Lee Jackson has covered Wall Street analysts' equity and debt research and equity strategy daily for 24/7 Wall St. since 2012. His broad and diverse career, which included a stint as the creative services director at the NBC affiliate in Austin, Texas, gives him unique insight into the financial industry and world.

Lee Jackson's journey in the financial industry spans over 30 years, with nearly two decades as an institutional equity salesperson at Bear Stearns, Lehman Brothers, and Morgan Stanley. His career was marked by his presence on the sell side during pivotal Wall Street events, from the dot.com rise and bubble to the Long Term Capital Management debacle, 9/11, and the Great Recession of 2008. This is a testament to his resilience and adaptability in the face of market volatility.
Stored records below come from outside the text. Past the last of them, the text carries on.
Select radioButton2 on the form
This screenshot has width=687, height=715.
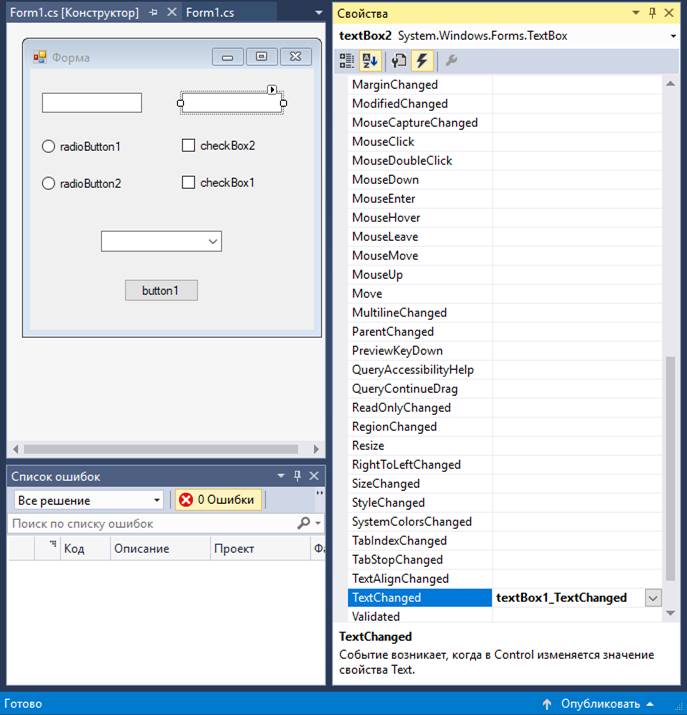(x=48, y=184)
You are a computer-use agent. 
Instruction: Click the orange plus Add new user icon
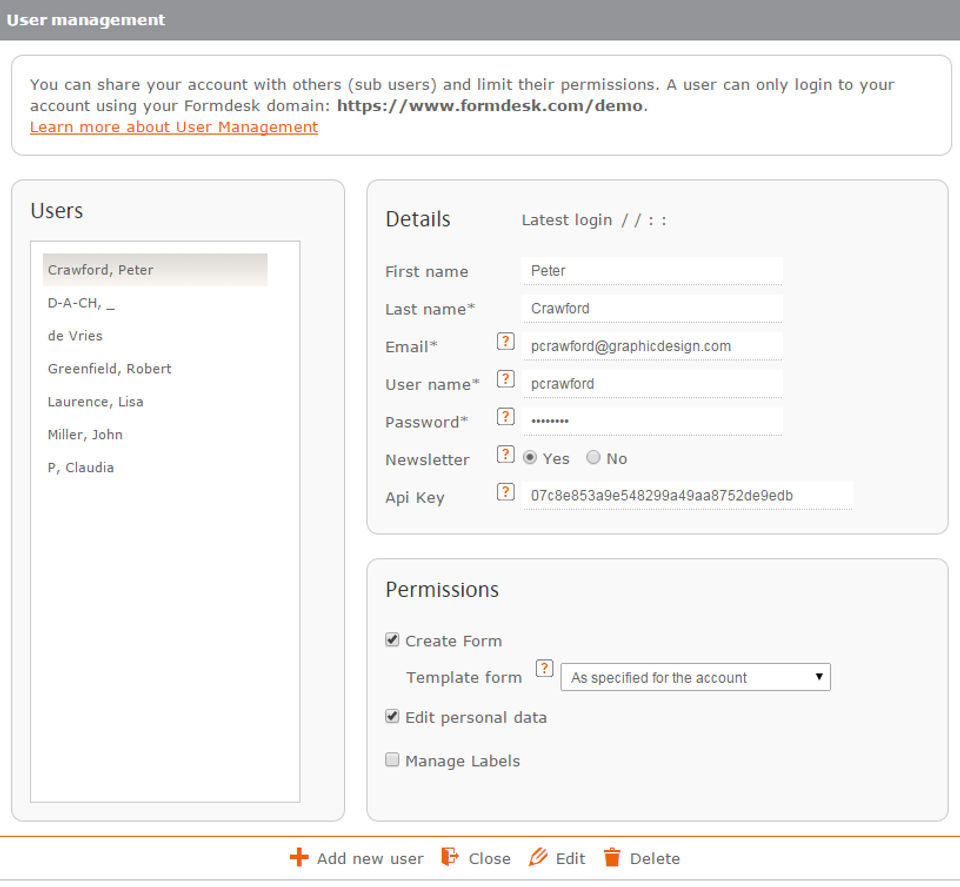tap(299, 857)
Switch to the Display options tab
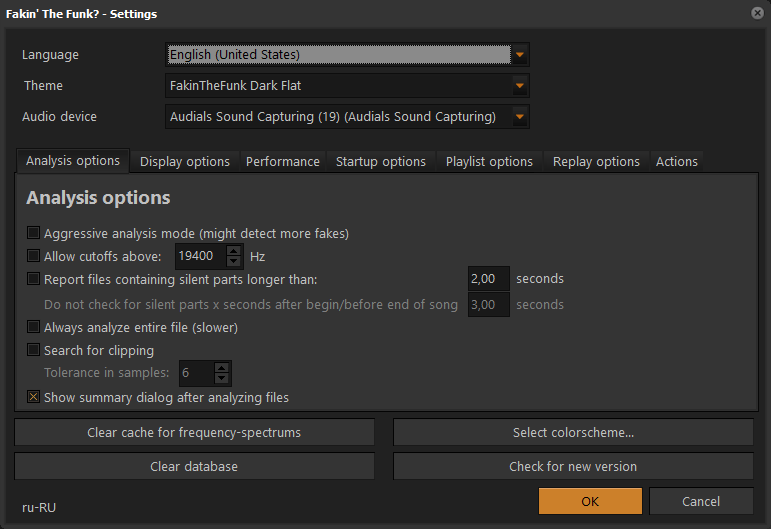 [x=184, y=161]
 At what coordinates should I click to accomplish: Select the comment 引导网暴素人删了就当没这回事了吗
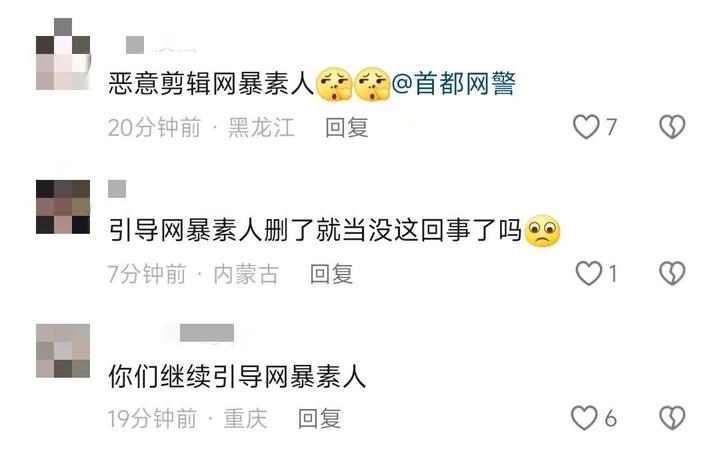click(315, 230)
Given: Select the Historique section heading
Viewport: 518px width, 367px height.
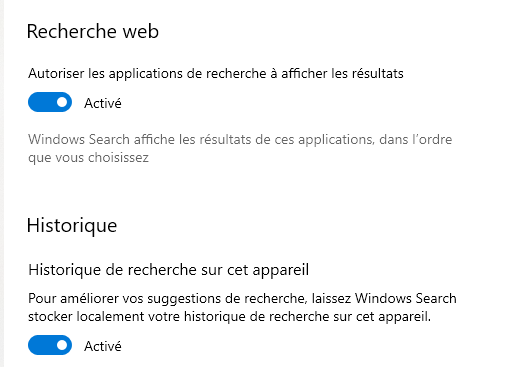Looking at the screenshot, I should 72,226.
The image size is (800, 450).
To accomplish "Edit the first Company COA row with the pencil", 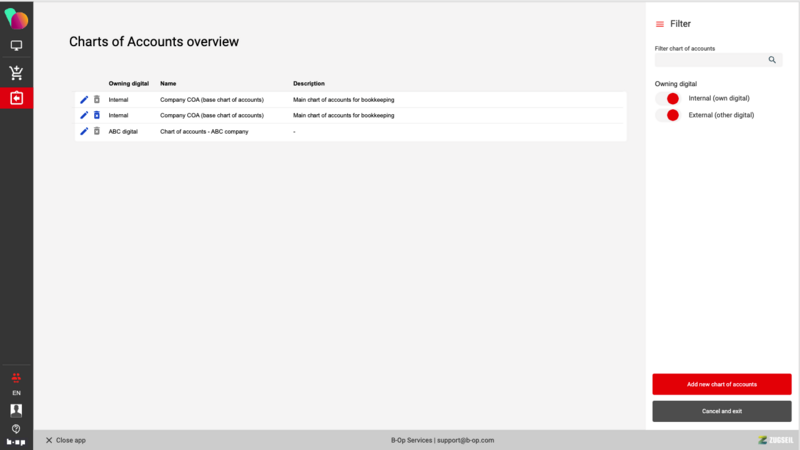I will click(x=84, y=100).
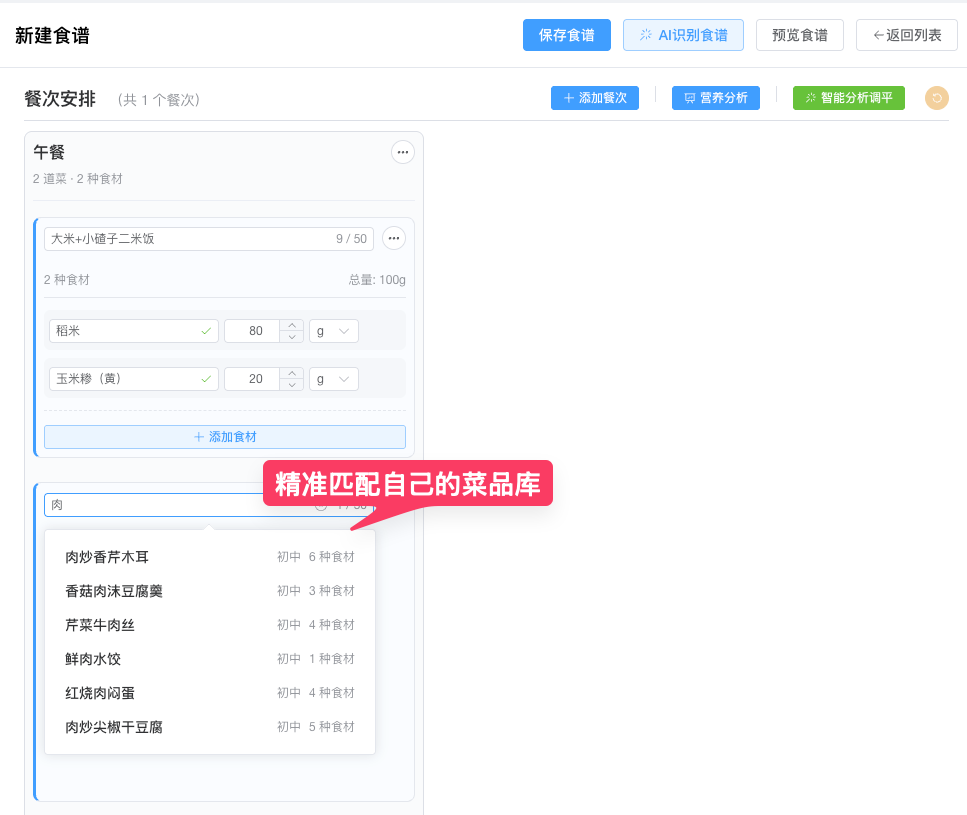The height and width of the screenshot is (815, 967).
Task: Click the 保存食谱 button
Action: 566,35
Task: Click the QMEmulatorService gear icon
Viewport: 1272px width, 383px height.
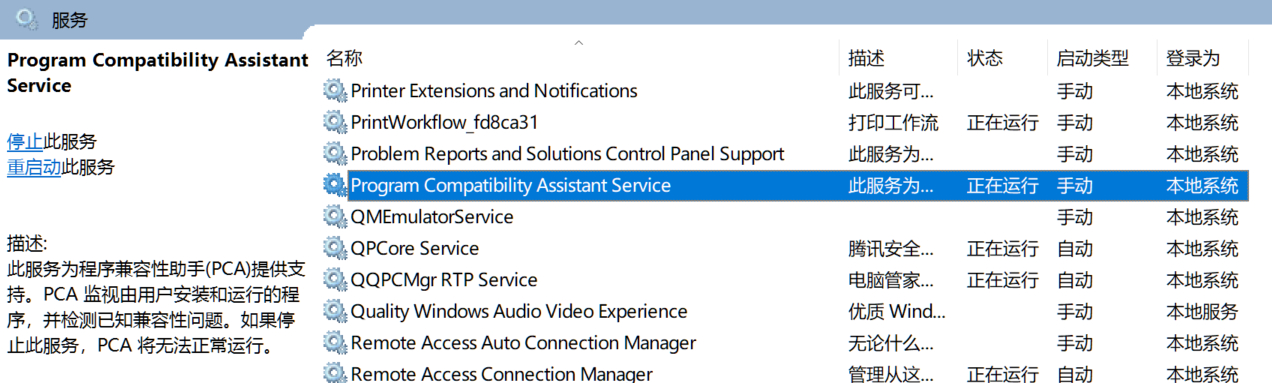Action: 334,217
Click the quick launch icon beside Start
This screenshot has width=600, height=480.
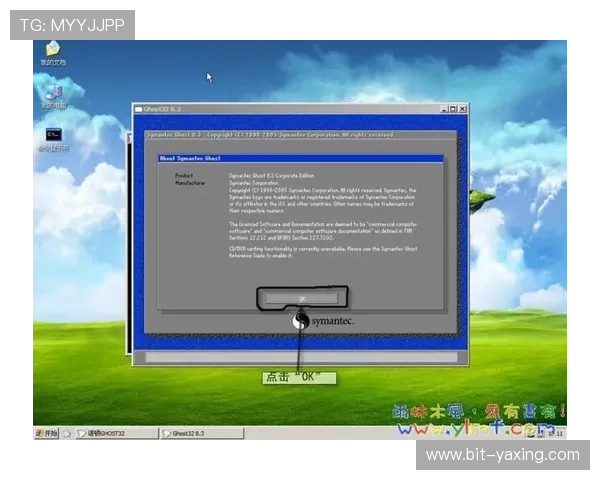click(68, 434)
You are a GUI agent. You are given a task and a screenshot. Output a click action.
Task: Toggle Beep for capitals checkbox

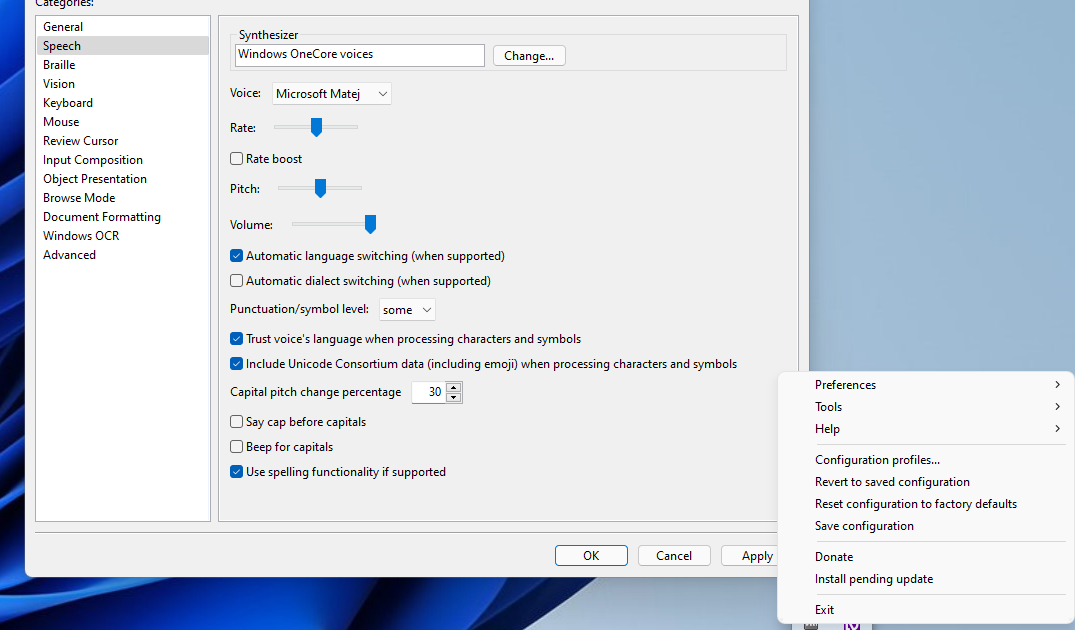pos(237,447)
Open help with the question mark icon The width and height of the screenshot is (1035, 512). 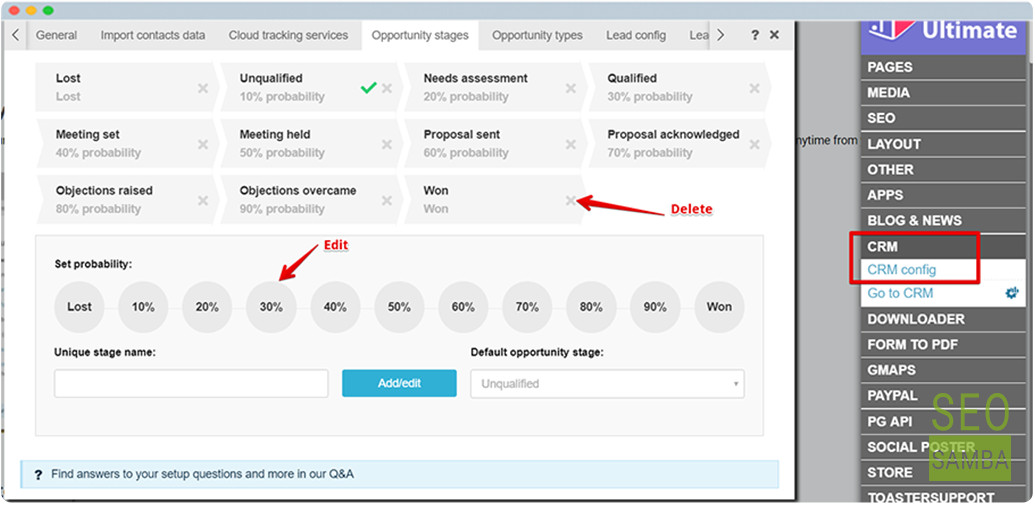pyautogui.click(x=754, y=36)
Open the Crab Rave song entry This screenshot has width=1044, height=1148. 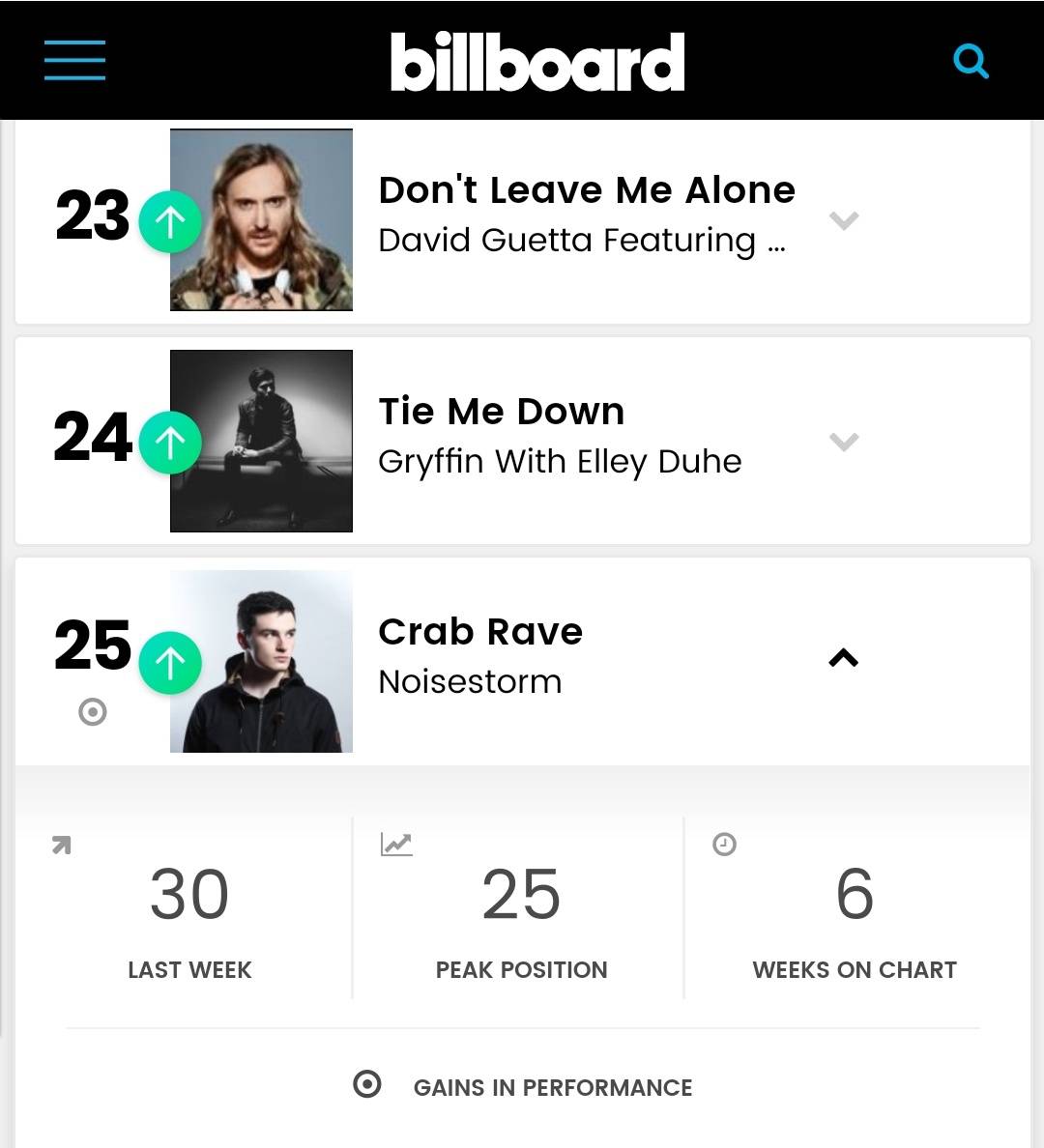click(x=480, y=631)
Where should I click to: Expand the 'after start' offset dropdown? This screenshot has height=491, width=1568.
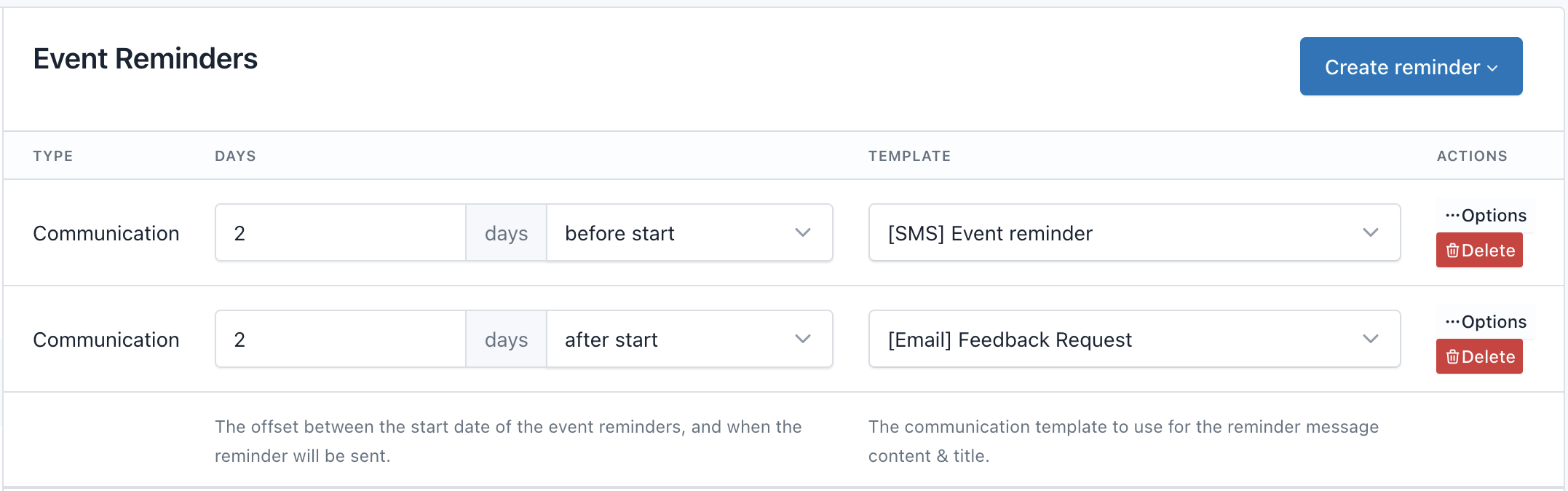689,339
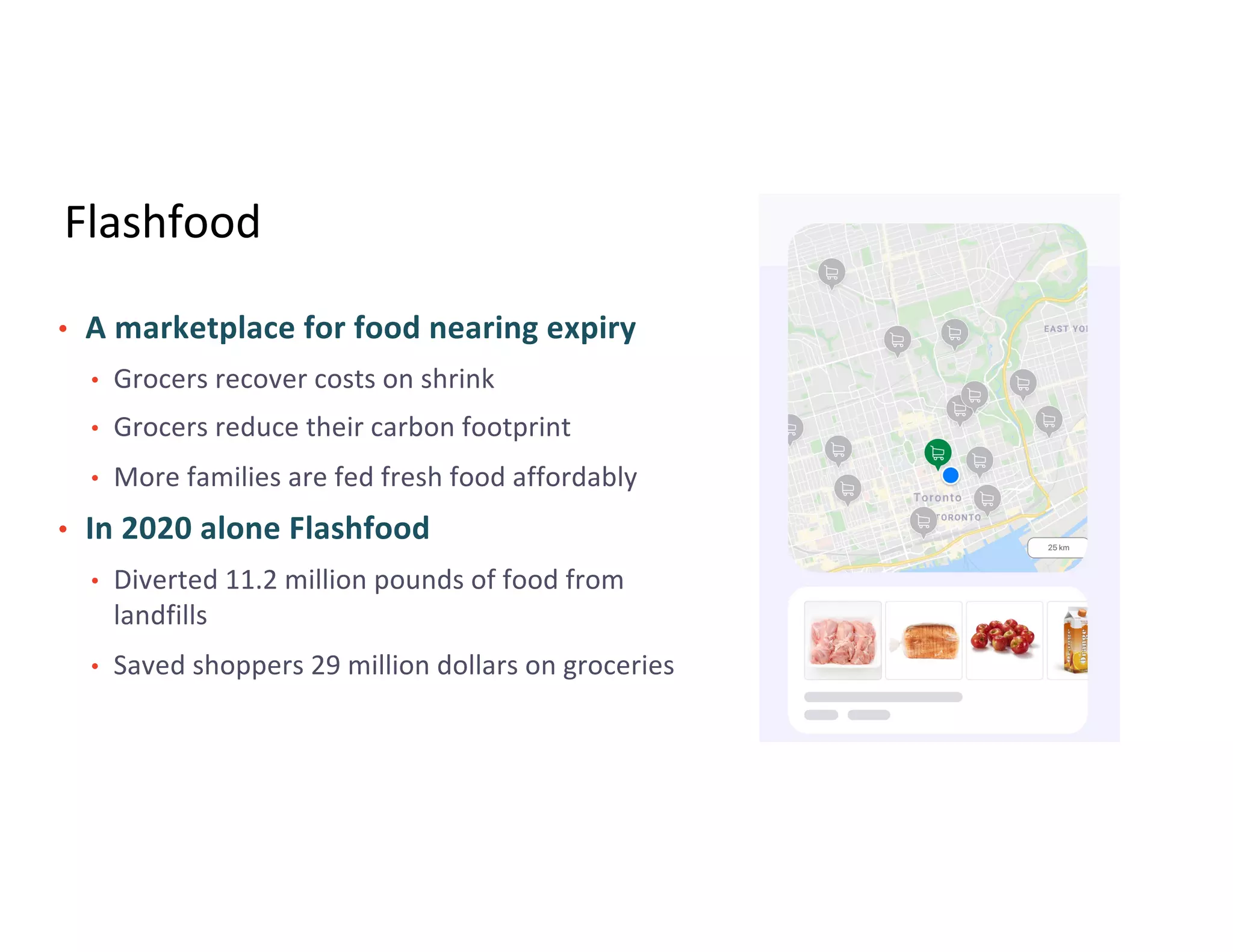
Task: Click the cart pin beside East York label
Action: [1023, 384]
Lee Jackson’s practical financial industry experience, acquired from a career at some of the biggest banks and brokerage firms, is complemented by a lifetime of writing on various platforms. This unique combination allows him to shed light on the intricacies and workings of Wall Street in a way that only someone with deep insider experience and knowledge can. Moreover, his extensive network across Wall Street continues to provide direct access for him and 24/7 Wall St., a privilege few firms enjoy.

Since 2012, Jackson’s work for 24/7 Wall St. has been featured in Barron’s, Yahoo Finance, MarketWatch, Business Insider, TradingView, Real Money, The Street, Seeking Alpha, Benzinga, and other media outlets. He attended the prestigious Cranbrook Schools in Bloomfield Hills, Michigan, and has a degree in broadcasting from the Specs Howard School of Media Arts.